I was mad at God -- why had he given me this "broken baby" (yes, I yelled that at God one night). And I felt utterly evil that I resented my baby. I started to hate being a mother. I thought, "what have I gotten myself into?!" I couldn't find good advice from anyone (a lot of it, although good intentioned, was not helpful. i.e "perhaps you should try co-sleeping with him." BELIEVE me, if co-sleeping were the answer, I would have found that on my own).

We discovered that he would sleep the best in his swing or bouncy seat, and I kept it by my side of the bed. I would jiggle him furiously side-to-side throughout the night (to get the bobble-head affect discussed in the book, "Happiest Baby on the Block."); however, he still woke 8-15 times a night and would scream and arch his back. He would also jam his little fingers into his mouth and claw at the back of his throat. He was in so much pain. After 5 months of watching him struggle, I was at my wits end. It hurt to watch my baby suffer through so much pain, and I was utterly exhausted from only getting 3 hours of unbroken sleep a night (if I was lucky).
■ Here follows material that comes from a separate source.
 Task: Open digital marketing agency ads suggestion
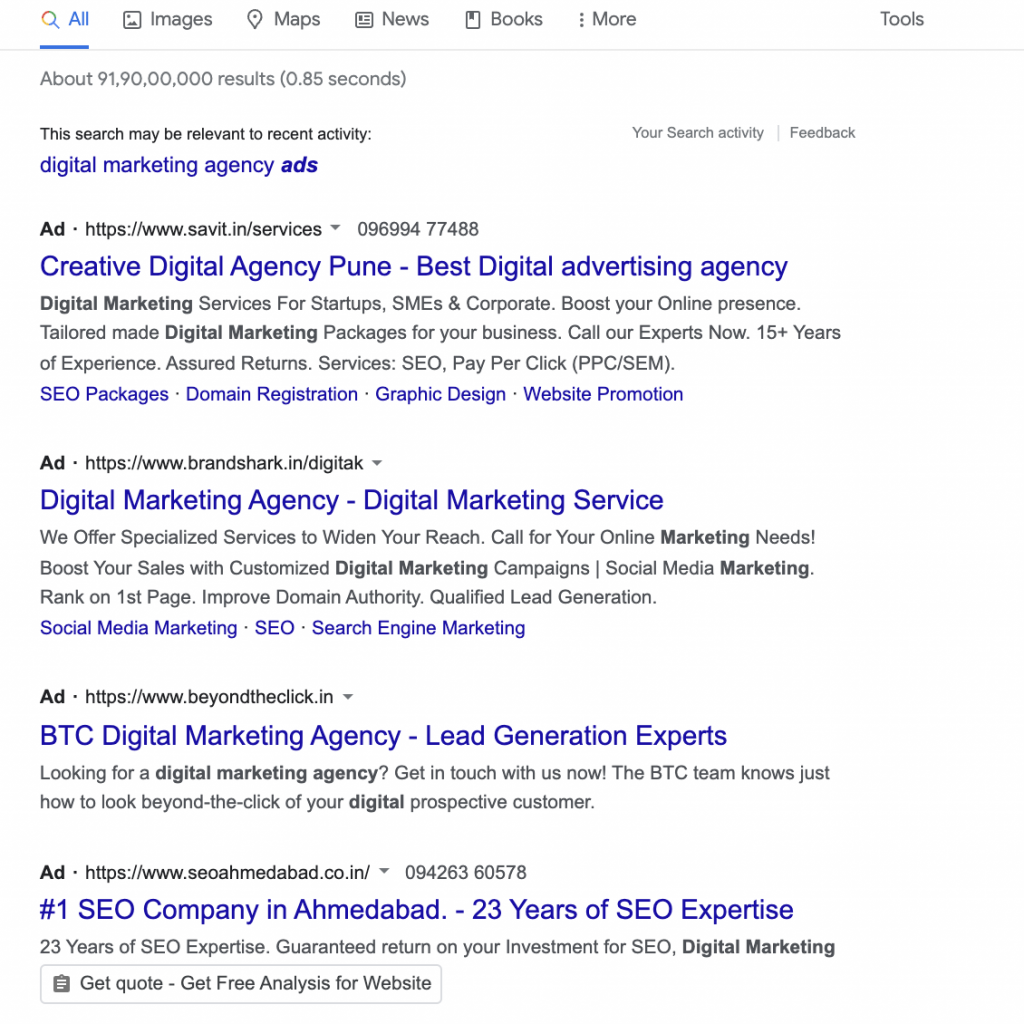[179, 165]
Also, my marriage was suffering because my husband and I didn't see each other anymore -- we spent our evenings taking turns jiggling, bouncing or patting Little Z to sleep.

No one had answers and and no one understood. After increasing and changing his reflux medication several times, the doctor said the only thing left to do next was surgically tighten his esophagus. This terrified us. I had asked in the past if his problems could be food related, but the doctors assured me that reflux is due to a "mechanical issue" and is not a food issue. However, when they started talking about surgery, I knew had to see if it was a food issue. I was breastfeeding, so I went on the Total Elimination Diet (you can read about it on the Dr. Sears Web site).

I saw almost immediate results. He was happier, his acidic puke breath disappeared, and his hiccups vanished. These symptoms returned only if I accidentally ingested an offending food. His medications were able to control his reflux. He quit having diarrhea 6-15 times a day, and his adorable pot belly disappeared. He was a different baby. He wasn't totally fussy free (because I to this day still cannot put my finger on all the foods that bother him!).

I now know he has trouble with gluten, soy, all dairy, eggs, nitrates and possibly corn, peanuts, tree nuts, MSG, food colorings, preservatives, any kind of brine (i.e. a pork in brine) and bananas. (I have never even tried introducing any kind of fish, so he may have trouble with that as well).

He was tested for allergies and Celiac disease, and they all came back negative. This is why I say he is protein intolerant. In September of 2009, we are finally going to see a Pediatric gastroenterologist to see if we can get some answers, and figure out if he truly has Celiac disease (which runs in my husband's family).

To this day, Z is not symptom free, but life is so much better for all of us, especially Z. He continues to have diarrhea frequently (usually 3-4 times a day, but not like he was before!) and often gets yeast rashes. He seems to get sick more frequently than other children. I still can't pin down all the foods that bother him, even though he has a very limited diet.

It has been a tough and frustrating road, but I have found strength in the Lord and have discovered a wonderful network of parents and organizations who offer great advice, tips and recipes. I hope this blog will give you much needed answers and advice if you are struggling with a baby or child with special dietary needs.